**PROBLEM DESCRIPTION:** Please reproduce each of the records below word for word, keeping every line as it stands.

#### PROVIDED DATA ####

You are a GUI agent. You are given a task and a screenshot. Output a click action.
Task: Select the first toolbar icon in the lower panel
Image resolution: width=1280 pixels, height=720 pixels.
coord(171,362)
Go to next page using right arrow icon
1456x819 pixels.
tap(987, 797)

####

**SOLUTION FOR THIS PROBLEM:**
You are a GUI agent. You are given a task and a screenshot. Output a click action.
Task: Select the first toolbar icon in the lower panel
Image resolution: width=1280 pixels, height=720 pixels.
coord(171,362)
Go to next page using right arrow icon
1456x819 pixels.
tap(987, 797)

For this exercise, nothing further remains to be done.